→ **What to do**: Please write out each entry below exactly as it appears.

→ **Records for processing**:
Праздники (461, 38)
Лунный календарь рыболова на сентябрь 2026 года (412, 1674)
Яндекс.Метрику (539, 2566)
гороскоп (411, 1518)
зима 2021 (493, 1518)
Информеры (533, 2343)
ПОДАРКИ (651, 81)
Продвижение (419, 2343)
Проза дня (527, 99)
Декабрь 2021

→ **Task result**:
Праздники (461, 38)
Лунный календарь рыболова на сентябрь 2026 года (412, 1674)
Яндекс.Метрику (539, 2566)
гороскоп (411, 1518)
зима 2021 (493, 1518)
Информеры (533, 2343)
ПОДАРКИ (651, 81)
Продвижение (419, 2343)
Проза дня (527, 99)
Декабрь 2021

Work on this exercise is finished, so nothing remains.